━━ THE DATA ━━

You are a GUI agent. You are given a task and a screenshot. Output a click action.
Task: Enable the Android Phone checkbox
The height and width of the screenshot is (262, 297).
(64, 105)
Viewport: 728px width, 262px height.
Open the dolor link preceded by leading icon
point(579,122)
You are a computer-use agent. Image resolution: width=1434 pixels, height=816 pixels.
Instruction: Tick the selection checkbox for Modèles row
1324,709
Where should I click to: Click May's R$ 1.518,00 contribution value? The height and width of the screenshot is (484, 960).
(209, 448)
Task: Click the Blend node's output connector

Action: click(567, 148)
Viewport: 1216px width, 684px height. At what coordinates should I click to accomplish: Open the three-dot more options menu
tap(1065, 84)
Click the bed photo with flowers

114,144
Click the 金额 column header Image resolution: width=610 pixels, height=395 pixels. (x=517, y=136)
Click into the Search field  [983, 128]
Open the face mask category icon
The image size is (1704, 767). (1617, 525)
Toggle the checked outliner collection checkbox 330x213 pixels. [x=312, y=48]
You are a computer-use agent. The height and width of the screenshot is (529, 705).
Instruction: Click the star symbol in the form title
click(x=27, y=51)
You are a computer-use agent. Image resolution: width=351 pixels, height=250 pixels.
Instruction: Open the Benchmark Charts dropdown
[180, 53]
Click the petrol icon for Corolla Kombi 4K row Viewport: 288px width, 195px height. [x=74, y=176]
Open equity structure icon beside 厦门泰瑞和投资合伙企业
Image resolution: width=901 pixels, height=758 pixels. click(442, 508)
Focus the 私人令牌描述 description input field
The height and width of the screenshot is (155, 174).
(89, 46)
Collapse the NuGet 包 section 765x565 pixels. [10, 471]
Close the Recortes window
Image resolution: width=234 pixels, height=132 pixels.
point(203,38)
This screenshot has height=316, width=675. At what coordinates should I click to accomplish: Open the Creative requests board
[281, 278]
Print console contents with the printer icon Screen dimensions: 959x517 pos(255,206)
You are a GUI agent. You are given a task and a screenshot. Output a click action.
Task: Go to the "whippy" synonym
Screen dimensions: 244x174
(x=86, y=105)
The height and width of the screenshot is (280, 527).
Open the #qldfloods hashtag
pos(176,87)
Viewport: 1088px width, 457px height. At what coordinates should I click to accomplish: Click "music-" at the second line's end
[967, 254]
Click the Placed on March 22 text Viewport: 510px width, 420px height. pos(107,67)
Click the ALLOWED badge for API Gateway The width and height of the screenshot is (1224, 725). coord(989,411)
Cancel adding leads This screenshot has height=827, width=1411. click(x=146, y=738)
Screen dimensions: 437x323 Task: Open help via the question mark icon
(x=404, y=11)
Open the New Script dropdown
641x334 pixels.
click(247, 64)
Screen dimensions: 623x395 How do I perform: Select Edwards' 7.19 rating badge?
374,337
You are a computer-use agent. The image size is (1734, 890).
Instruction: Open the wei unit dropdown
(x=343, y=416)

━━━

■ **REQUIRED ACTION**
Please find every line in the records above that holds the word "field" and copy it.

■ **OUTPUT FOR THIS TASK**
Click into the Search field  [983, 128]
Focus the 私人令牌描述 description input field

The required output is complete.